Le troisième rapport estime que « la libre circulation des marchandises, des capitaux, des services et des personnes présente toujours un potentiel inexploité pour les entreprises et les citoyens en matière d'efficacité, de croissance et de création d'emplois ». Ben voyons ! Une fois ce catéchisme récité il n’est plus question que de renforcer le marché unique. Il s'agit bien sûr « d'éviter les réglementations trop contraignantes », de réduire « la charge administrative au niveau européen » ou encore de procéder à une « surveillance accrue des obstacles existants au sein du marché unique des biens ». Ecoeurant rabâchage. J’ai voté contre.
Dormez en paix : l’Europe vous protège.
Au parlement à Strasbourg. Je vois passer une pile de vote pour des aides aux travailleurs licenciés… En fait une « aide à la délocalisation ». Car l’Union européenne dispose d’un outil d’accompagnement des conséquences sociales de sa désastreuse politique. C’est le fond européen d'ajustement à la mondialisation (FEAM) ! Il est conçu pour « soutenir les travailleurs licenciés, principalement dans les régions et secteurs défavorisés par l’ouverture à l’économie mondialisée ». Dans la novlangue de l’Union, il s'agit ainsi de pallier aux « potentielles conséquences négatives » de la politique de libre-échange.
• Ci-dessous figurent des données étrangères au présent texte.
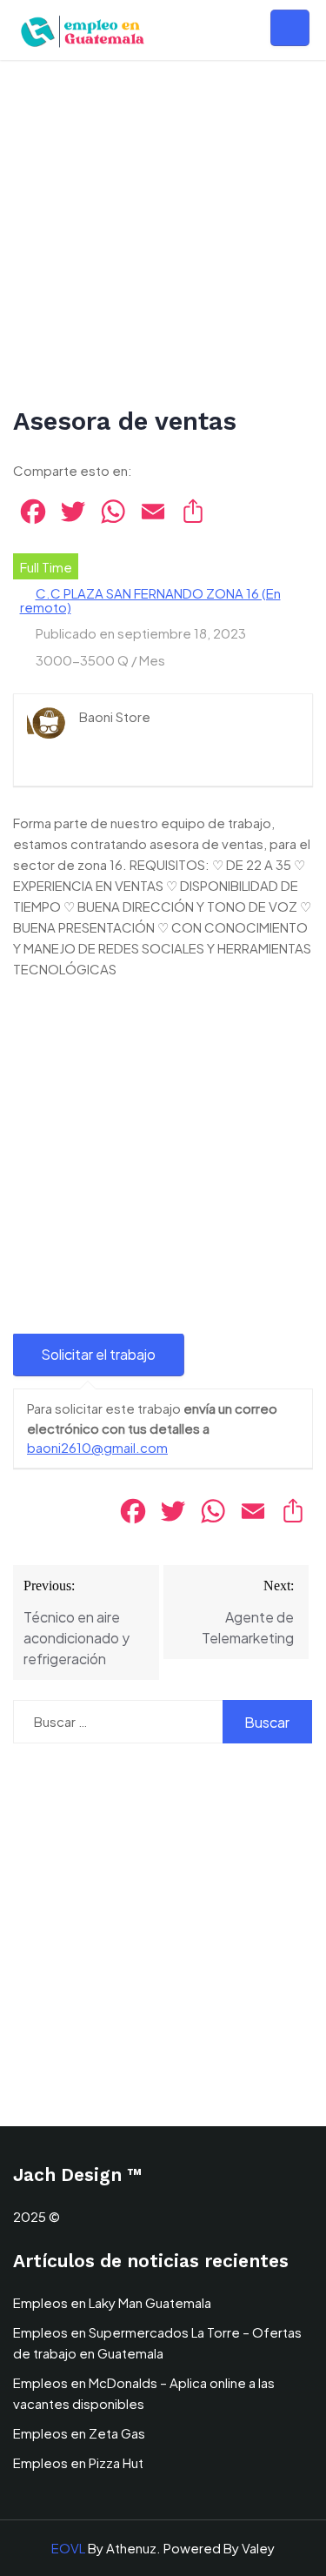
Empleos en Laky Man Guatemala (112, 2302)
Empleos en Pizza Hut (78, 2462)
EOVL (68, 2547)
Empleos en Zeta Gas (79, 2433)
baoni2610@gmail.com (97, 1447)
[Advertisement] (163, 234)
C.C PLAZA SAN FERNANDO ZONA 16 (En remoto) (150, 600)
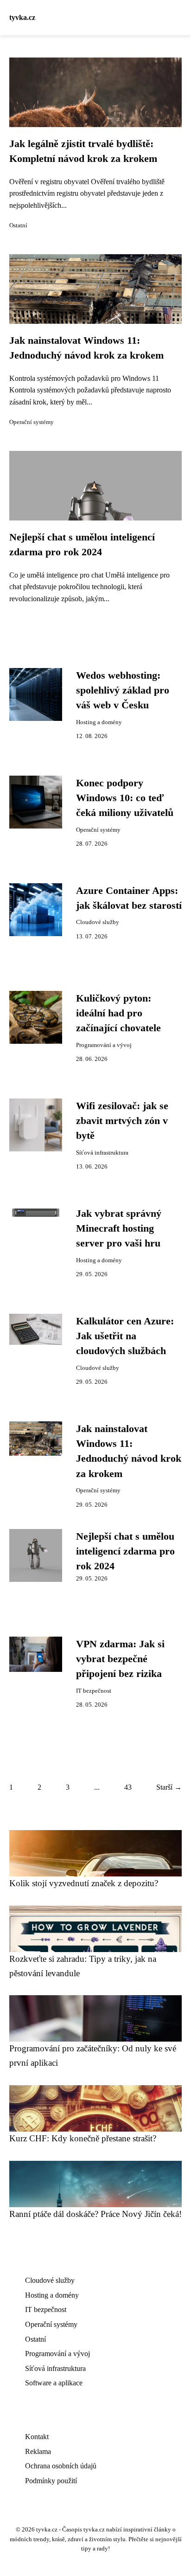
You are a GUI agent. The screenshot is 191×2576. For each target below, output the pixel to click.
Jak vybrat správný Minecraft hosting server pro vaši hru (118, 1228)
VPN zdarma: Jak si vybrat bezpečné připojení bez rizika (120, 1659)
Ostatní (18, 225)
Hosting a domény (99, 722)
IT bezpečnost (93, 1691)
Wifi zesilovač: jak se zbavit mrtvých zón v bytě (122, 1121)
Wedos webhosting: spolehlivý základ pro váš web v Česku (122, 690)
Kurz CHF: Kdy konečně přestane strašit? (82, 2138)
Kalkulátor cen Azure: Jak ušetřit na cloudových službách (125, 1336)
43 (128, 1787)
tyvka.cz (22, 17)
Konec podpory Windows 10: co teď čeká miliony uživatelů (124, 798)
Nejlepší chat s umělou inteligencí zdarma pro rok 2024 (125, 1551)
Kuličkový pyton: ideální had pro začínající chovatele (118, 1013)
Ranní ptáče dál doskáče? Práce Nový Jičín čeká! (95, 2214)
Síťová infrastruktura (102, 1153)
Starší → (169, 1787)
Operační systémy (31, 422)
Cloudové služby (97, 922)
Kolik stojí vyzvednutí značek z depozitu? (83, 1883)
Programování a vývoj (104, 1045)
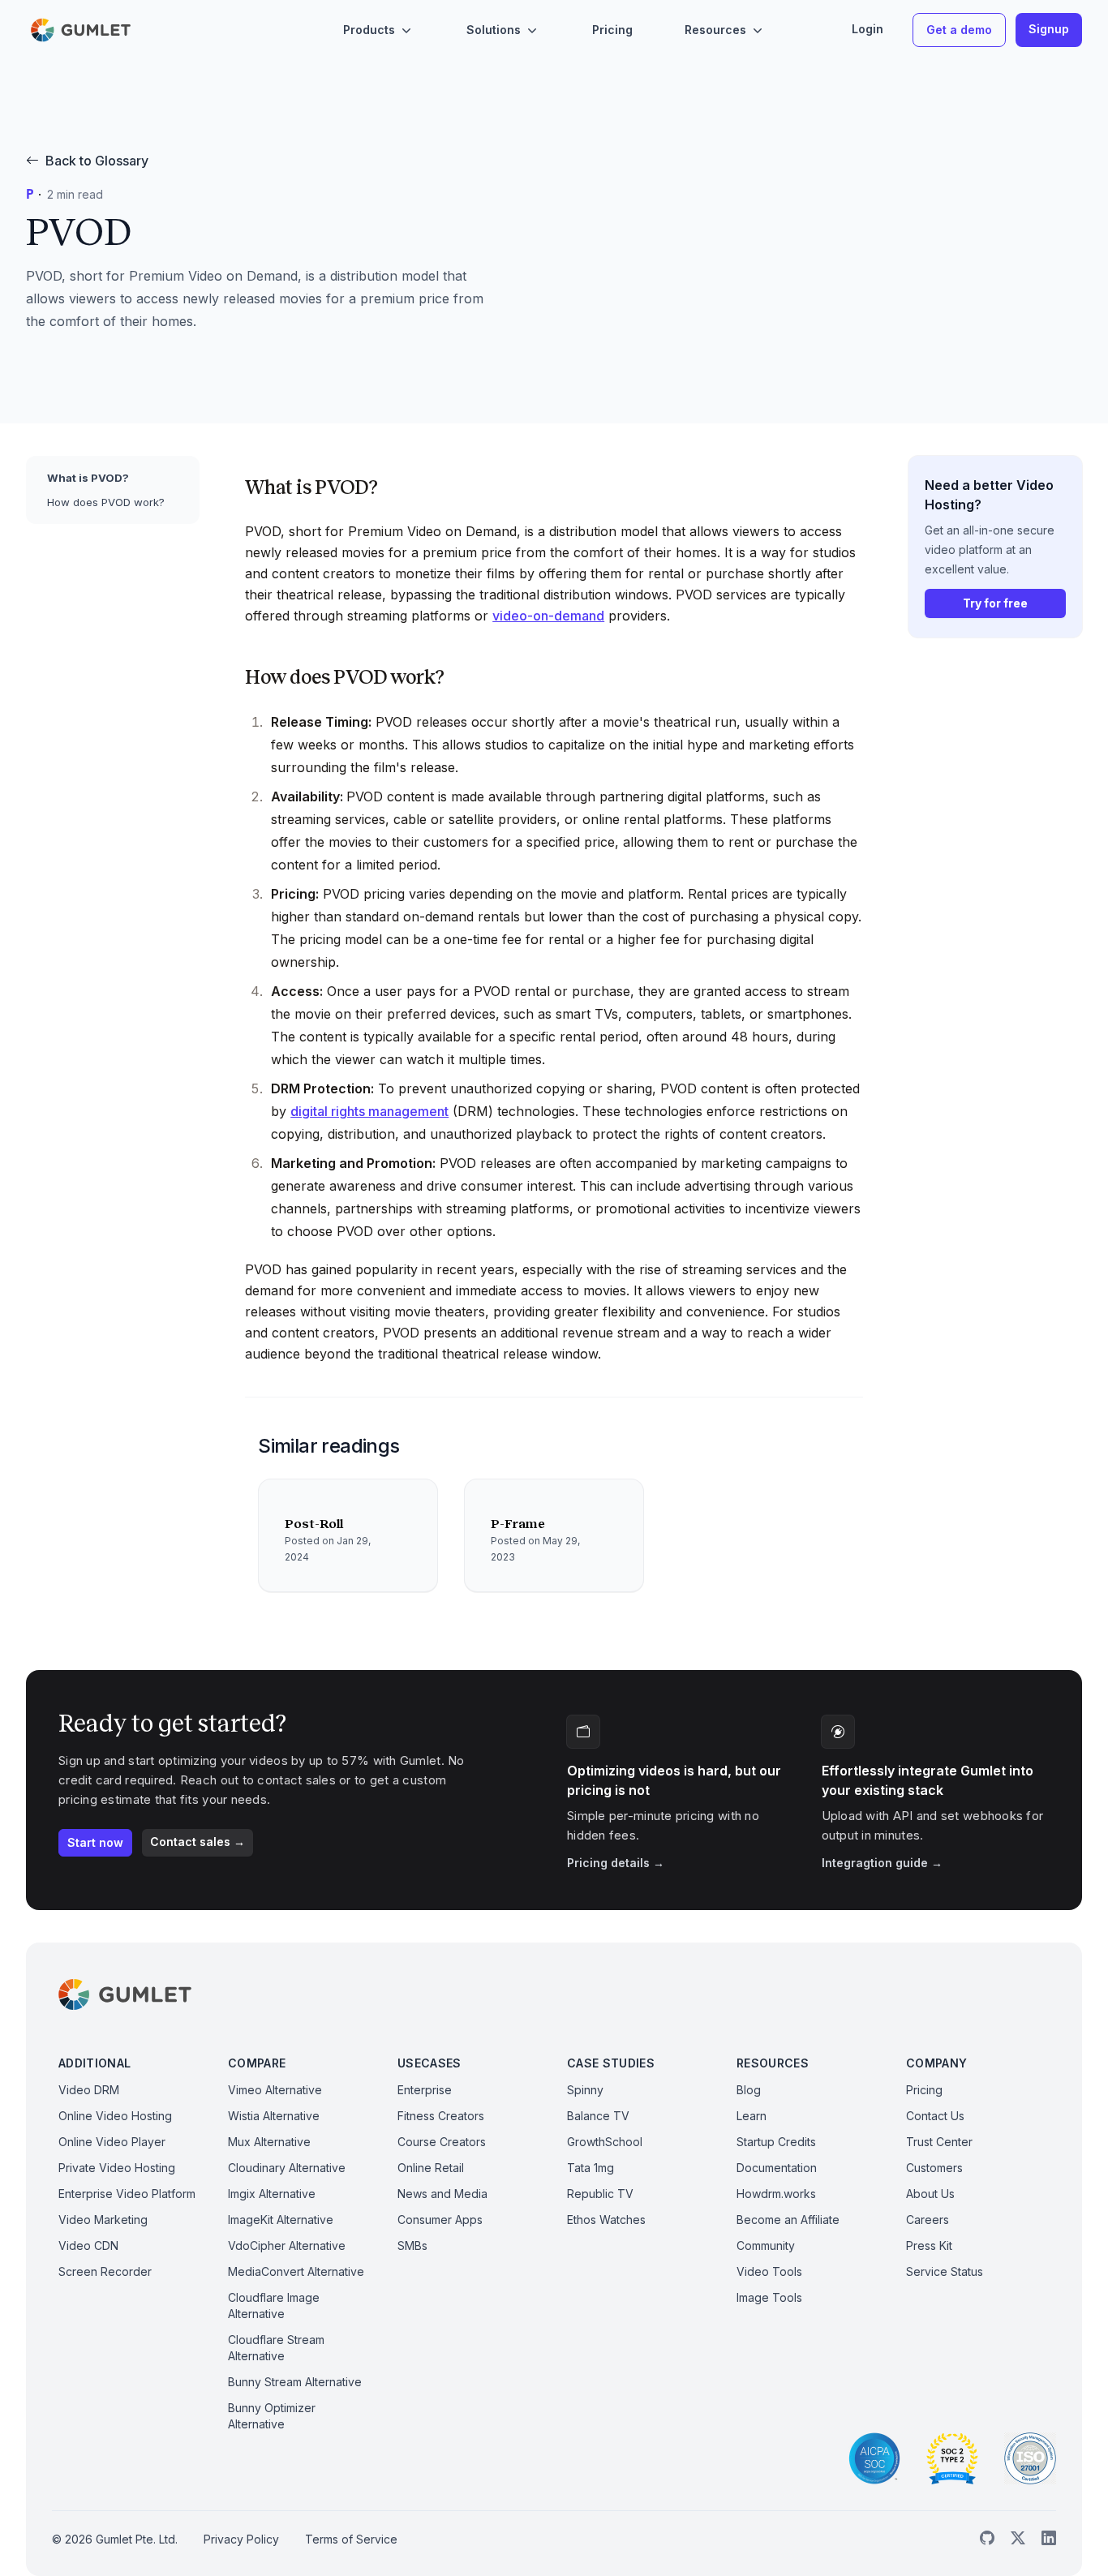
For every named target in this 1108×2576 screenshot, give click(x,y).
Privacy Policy (241, 2539)
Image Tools (769, 2297)
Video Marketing (103, 2219)
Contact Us (935, 2116)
Cette semaine, les demandes concernaient les salariés de l'industrie. La politique de libre-échange de l'Union européenne fait des ravages. On constate que les produits « hors-UE » et plus principalement en provenance d'Asie sont de plus en plus présents sur le marché européen. Au détriment des producteurs locaux, évidemment. À présent, des secteurs clefs de la production de base sont atteints. Ainsi, l'Union européenne a perdu sa première place dans le monde pour les ventes de produits chimiques. De 35,2% de part de marché en 1992 elle est passée à 17,8% en 2012. En moins de dix ans, la Chine s'est imposée, passant de 8,7 % en 2002 à 30,5 % du marché en 2012. Les différences de coûts salariaux, de fiscalité et de réglementation expliquent évidemment ce renversement. Au détriment d’abord bien sûr des salariés européens. Ici il s’agit de 600 travailleurs polonais licenciés suite à la liquidation de leur entreprise. Idem dans le secteur de l'énergie solaire où 80 % de la production chinoise est exportée vers l'Union. À la demande musclée de madame Merkel, l'UE a renoncé en 2013 à imposer les droits punitifs de 47 % sur les modules solaires chinois soupçonnés de dumping. Dès lors, le prix de vente minimum fixé reste inférieur au coût de production des fabricants européens ! 657 travailleurs allemands licenciés dans ce secteur. Enfin, dans le secteur stratégique de la sidérurgie on constate un recul brutal de la part de marché de l'Union européenne: de 16,6 % en 2006 à 11,7 % en 2011. Dans la même période, la part de marché de la Chine est passée de 33,7 % à 45 %. 708 travailleurs belges licenciés dans ce secteur.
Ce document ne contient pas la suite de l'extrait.